Такой идейный диапазон мог существовать только у человека, не зараженного ни сословными предрассудками, ни буржуазной ограниченностью, у художника, который «господствовал над нравами своего времени» (Гете) и, оставаясь верноподданным короля, выражал своим творчеством затаенное недовольство широких масс третьего сословия. Широта и бесстрашие воззрений Мольера, его постоянное стремление обнажить в своих комедиях самое существенное содержание действительности, его страстная вера в свой писательский долг, превращающий творчество в гражданский подвиг, — все это делало королевского комедиографа великим народным поэтом, истинной главой французского театра, гением, указавшим театральному искусству путь к реализму.
СЦЕНИЧЕСКАЯ ДЕЯТЕЛЬНОСТЬ МОЛЬЕРА
«Этот человек имел счастье знать свой век так же хорошо, как и своих актеров», — писал о Мольере один из его современников. Драматург тщательно изучал актеров и порой даже переносил их личные черты в свои пьесы. Так было с хохотушкой Боваль в «Мнимом больном» и с хромающим Бежаром в «Скупом».
Актеры для Мольера были живыми воплотителями его литературных замыслов, и поэтому они должны были быть его подлинными единомышленниками.
Если сам Мольер видел главный источник творчества в наблюдениях над повседневной действительностью, то он это же требовал и от актера. В упомянутой уже сатирической комедии де Визе рассказывалось о привычке Мольера пристально следить за окружающими людьми. Один из собеседников говорил, что он видел Эломира (т. е. Мольера) в мануфактурной лавке, когда тот наблюдал за знатными покупателями. «По выражению его глаз, — рассказывает очевидец, — можно было решить, что он стремился проникнуть в глубь их душ». Тут же делались догадки, что у писателя была спрятана в плаще записная книжка, в которую он заносил характерные выражения и даже «зарисовывал гримасы, чтобы изобразить их в натуральном виде в своем театре». Но если книжки и не существовало, то собеседники были уверены, что Мольер «запечатлевает все замеченное в своем воображении», и приходили к выводу, что этот комедиант — опасная личность: «Есть люди, которые ловко работают руками, но о нем можно сказать, что он ловко работает глазами и ушами». Такое признание врагов для Мольера было большим комплиментом. Он действительно отлично работал «глазами и ушами» и неустанно обучал этому сложному искусству своих актеров.
Мольер со своими актерами был строг и требователен, он утверждал принципиально новую систему сценической игры и должен был настойчиво добиваться усвоения этих новых идей.
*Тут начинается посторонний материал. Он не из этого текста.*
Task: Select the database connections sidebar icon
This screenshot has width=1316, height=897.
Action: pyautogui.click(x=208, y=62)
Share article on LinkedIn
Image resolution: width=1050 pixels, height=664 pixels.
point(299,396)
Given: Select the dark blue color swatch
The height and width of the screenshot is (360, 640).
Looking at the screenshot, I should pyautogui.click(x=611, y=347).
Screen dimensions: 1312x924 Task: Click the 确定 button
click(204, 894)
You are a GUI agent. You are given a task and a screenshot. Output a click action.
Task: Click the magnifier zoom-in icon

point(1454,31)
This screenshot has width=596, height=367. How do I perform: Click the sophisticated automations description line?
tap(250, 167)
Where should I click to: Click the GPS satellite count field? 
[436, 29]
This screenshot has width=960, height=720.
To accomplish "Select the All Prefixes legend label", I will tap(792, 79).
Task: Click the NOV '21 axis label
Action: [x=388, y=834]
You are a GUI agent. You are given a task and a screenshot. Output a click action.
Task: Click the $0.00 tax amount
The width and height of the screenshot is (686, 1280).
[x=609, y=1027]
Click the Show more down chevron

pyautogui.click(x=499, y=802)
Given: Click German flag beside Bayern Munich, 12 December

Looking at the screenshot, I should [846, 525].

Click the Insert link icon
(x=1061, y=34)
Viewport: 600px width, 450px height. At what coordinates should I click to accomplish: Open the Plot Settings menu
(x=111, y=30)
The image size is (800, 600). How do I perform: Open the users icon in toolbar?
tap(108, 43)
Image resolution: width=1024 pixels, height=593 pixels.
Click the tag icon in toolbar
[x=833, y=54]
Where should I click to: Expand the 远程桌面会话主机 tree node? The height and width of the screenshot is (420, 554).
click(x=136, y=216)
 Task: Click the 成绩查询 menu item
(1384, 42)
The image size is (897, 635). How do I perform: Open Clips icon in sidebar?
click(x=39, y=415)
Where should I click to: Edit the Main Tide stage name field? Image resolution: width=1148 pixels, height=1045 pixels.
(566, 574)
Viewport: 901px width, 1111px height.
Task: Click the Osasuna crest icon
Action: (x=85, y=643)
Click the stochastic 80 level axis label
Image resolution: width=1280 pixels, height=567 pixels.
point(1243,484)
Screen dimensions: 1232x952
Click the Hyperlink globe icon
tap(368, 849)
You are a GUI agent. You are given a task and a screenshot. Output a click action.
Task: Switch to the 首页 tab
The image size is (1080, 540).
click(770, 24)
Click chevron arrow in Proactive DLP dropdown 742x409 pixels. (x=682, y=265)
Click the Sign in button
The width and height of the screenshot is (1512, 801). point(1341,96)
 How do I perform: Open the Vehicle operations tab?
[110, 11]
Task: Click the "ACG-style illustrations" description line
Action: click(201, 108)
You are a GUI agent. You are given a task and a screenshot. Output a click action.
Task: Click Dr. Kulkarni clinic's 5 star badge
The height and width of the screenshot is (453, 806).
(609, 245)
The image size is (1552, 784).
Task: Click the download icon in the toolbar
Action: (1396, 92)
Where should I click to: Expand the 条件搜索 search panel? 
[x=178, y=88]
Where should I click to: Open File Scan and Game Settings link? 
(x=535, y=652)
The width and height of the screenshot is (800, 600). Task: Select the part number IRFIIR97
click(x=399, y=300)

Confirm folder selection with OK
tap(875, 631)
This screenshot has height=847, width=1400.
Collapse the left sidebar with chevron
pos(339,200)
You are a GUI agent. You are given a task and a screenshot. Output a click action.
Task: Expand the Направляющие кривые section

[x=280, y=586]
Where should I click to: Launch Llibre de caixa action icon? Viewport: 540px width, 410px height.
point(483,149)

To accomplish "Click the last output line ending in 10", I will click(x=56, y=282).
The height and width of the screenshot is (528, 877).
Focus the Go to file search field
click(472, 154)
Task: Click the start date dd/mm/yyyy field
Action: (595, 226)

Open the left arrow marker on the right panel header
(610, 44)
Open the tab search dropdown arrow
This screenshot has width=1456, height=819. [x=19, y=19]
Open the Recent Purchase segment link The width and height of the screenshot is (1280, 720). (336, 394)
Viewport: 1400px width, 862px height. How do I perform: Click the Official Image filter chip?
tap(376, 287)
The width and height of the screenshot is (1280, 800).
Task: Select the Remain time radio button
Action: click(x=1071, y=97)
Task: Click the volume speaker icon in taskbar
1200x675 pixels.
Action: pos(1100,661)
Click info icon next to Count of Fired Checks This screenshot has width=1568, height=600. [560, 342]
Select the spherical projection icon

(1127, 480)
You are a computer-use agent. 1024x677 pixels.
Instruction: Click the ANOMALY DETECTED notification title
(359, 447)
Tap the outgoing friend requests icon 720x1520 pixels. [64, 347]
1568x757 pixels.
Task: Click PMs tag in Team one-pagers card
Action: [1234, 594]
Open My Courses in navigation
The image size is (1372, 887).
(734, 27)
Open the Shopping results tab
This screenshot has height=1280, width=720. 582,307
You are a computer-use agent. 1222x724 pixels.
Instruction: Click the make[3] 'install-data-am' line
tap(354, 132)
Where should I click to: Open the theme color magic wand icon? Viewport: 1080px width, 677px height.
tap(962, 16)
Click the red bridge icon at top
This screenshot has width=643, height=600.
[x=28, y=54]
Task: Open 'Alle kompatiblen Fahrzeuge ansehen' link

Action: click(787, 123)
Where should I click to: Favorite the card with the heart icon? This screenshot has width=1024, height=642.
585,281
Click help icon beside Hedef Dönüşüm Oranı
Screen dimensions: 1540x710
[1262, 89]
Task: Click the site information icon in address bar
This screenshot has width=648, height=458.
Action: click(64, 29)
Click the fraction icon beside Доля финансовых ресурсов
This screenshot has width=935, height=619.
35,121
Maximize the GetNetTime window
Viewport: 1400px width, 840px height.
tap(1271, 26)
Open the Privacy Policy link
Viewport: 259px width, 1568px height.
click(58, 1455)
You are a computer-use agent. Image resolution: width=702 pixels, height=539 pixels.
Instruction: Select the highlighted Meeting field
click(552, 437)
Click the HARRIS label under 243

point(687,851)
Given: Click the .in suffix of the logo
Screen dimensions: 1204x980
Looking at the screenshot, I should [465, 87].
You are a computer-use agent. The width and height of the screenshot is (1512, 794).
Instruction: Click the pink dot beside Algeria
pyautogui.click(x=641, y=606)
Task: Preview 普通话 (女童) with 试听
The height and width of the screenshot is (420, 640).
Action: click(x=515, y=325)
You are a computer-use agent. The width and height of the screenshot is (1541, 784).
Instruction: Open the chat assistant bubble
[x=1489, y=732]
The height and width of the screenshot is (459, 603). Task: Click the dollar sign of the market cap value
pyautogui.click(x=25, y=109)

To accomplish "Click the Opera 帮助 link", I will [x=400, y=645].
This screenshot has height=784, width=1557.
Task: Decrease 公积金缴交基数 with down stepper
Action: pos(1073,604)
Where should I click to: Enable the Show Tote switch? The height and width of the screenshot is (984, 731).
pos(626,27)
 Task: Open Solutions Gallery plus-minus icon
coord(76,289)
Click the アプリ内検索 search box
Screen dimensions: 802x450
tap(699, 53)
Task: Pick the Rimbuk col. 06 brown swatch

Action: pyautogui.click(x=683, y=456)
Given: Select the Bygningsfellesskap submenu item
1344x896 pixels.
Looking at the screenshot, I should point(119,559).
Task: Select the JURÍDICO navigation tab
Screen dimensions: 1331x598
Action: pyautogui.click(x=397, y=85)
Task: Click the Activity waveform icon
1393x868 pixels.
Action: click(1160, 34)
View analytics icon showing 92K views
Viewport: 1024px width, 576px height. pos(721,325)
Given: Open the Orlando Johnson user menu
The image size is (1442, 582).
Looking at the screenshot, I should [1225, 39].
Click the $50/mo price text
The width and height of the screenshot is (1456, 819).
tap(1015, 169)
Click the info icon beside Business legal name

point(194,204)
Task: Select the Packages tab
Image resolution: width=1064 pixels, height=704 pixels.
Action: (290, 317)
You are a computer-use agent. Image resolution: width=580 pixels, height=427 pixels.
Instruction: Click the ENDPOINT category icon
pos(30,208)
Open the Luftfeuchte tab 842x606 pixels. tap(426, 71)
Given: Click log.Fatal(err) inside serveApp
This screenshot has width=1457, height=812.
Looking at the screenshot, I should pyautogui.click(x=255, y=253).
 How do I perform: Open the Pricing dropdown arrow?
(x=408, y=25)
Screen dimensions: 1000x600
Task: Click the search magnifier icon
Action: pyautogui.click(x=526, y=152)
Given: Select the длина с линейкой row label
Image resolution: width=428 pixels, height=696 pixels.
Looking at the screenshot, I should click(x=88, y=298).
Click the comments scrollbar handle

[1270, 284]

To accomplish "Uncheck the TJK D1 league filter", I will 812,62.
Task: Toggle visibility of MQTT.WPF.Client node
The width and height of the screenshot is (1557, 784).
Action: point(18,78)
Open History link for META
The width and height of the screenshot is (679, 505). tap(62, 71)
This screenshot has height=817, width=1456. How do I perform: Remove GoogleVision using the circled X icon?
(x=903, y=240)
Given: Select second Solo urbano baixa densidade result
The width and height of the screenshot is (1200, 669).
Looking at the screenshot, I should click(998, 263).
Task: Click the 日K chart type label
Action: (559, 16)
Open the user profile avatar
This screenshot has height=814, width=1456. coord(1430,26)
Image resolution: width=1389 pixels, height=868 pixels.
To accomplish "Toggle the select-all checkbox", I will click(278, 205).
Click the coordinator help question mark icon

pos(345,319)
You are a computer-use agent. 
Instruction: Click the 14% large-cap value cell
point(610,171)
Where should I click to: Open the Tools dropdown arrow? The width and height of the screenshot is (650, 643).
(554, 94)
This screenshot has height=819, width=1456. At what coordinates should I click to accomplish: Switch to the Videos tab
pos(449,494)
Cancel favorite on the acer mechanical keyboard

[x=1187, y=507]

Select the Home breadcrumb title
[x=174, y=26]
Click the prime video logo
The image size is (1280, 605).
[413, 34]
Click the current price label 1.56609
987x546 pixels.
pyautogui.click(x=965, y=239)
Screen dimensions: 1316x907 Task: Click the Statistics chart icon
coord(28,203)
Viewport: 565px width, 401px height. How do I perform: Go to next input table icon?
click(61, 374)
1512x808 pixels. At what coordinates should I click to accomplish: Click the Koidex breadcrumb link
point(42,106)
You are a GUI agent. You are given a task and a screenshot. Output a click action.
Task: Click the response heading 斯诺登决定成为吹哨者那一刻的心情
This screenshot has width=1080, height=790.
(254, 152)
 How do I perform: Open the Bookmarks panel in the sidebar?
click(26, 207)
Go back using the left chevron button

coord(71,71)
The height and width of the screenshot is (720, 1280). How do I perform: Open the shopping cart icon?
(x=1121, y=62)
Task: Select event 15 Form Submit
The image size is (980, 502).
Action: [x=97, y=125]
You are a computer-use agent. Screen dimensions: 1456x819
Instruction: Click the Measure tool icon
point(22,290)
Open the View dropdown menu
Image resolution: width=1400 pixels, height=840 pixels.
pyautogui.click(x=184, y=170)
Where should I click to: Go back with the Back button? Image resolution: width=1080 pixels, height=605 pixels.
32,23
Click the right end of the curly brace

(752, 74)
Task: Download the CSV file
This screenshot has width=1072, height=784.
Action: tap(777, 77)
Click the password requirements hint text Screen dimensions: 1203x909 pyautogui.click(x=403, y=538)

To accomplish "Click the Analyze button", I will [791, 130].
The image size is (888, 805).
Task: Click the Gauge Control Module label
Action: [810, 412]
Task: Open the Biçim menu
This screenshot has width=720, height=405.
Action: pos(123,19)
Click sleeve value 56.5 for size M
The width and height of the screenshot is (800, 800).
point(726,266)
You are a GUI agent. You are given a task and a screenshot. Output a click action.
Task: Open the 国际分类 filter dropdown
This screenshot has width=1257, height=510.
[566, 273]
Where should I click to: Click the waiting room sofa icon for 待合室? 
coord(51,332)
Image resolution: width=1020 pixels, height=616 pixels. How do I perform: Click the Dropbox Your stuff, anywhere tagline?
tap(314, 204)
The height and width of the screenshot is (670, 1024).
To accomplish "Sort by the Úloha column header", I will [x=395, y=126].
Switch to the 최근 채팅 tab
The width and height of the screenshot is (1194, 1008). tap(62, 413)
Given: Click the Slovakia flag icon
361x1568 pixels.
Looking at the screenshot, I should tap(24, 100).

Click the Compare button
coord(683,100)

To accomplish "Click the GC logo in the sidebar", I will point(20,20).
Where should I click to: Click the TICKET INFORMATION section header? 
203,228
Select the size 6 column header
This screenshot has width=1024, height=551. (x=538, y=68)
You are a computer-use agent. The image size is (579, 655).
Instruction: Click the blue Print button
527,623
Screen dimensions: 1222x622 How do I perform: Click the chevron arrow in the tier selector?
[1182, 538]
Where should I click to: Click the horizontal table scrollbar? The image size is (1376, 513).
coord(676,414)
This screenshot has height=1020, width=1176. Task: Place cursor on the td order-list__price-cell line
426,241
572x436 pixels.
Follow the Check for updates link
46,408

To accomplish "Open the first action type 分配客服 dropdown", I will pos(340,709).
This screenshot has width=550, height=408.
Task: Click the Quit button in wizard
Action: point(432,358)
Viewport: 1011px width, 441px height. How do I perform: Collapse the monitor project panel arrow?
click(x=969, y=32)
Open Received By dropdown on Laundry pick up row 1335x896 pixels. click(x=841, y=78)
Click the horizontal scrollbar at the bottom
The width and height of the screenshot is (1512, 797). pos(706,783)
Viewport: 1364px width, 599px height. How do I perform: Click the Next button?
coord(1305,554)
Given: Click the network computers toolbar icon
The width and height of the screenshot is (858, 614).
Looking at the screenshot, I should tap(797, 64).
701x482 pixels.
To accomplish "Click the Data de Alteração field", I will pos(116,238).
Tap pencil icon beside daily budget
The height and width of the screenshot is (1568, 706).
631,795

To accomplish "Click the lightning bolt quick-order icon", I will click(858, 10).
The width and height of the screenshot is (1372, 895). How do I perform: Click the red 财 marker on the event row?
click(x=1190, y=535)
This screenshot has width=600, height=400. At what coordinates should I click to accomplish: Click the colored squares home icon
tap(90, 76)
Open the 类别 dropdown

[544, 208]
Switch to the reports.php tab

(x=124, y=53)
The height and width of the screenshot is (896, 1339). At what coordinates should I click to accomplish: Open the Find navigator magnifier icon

Сила Мольера, конечно, была не в суровых окриках, а в искренней любви, которую труппа питала к своему режиссеру. «Все актеры, — писал Лагранж, — любили своего руководителя, который с необыкновенными достоинствами и способностями соединял в себе честность и привлекательное обращение».
Но этот мудрый и деликатный человек терял всякое самообладание и впадал в полное неистовство, когда видел извращение своих художественных принципов.
Однажды на спектакле «Тартюфа» Мольер, беседовавший с актером Шанмеле в своей уборной, рядом со сценой, вдруг закричал: «Собака! Палач!» Шанмеле подумал, что он сошел с ума, и смотрел на него, пораженный. Заметив это, Мольер извинился и сказал: «Не удивляйтесь моей горячности, я услышал, как один из актеров прочел четыре стиха из моей пьесы жалким и лживым образом, а я не могу терпеть, когда скверно обращаются с моими детьми, не страдая, словно от пытки железом».
Мольеру было ненавистно это «жалкое и лживое» чтение, эта надутая декламация в манере актеров Бургундского отеля. Он не мог без смеха вспоминать толстого рычащего Монфлери, с его размашистыми жестами, или прелестную мадемуазель Бошато, сохранявшую любезную улыбку при чтении самых трагических монологов. Мольер великолепно умел пародировать своих противников. Так, в «Версальском экспромте» на репетиции учеников он начал свою беседу с того, что стал показывать актеров Бургундского отеля. G удивительным искусством он подмечал и передавал характерные черты Монфлери, супругов Бошато и Белье. «Каждого можно было бы ухватить за слабые стороны, если только я хорошенько изучил бы их», — говорил Мольер своим актерам.